[Stored records]
>>>

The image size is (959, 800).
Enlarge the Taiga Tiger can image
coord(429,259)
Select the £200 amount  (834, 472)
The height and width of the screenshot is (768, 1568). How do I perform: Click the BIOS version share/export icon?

<<<

■ Task to carry out: Every line from the one that has "Select the £200" down to the last line above must be written out exactly, with both ends included and nothing else.

■ Answer to this task:
Select the £200 amount  (834, 472)
The height and width of the screenshot is (768, 1568). How do I perform: Click the BIOS version share/export icon?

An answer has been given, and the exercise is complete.